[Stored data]

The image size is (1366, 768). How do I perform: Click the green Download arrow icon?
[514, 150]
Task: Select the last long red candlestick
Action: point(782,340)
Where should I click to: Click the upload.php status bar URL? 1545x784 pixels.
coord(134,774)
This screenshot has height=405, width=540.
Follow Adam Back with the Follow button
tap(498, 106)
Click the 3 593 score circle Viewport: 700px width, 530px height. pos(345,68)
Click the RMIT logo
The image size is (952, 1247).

- AIM OF THE TASK
Scan the entries above for the string "height", and copy every line where it turns up.

- TASK RESPONSE
This screenshot has height=405, width=540.
Click the 3 593 score circle Viewport: 700px width, 530px height. pos(345,68)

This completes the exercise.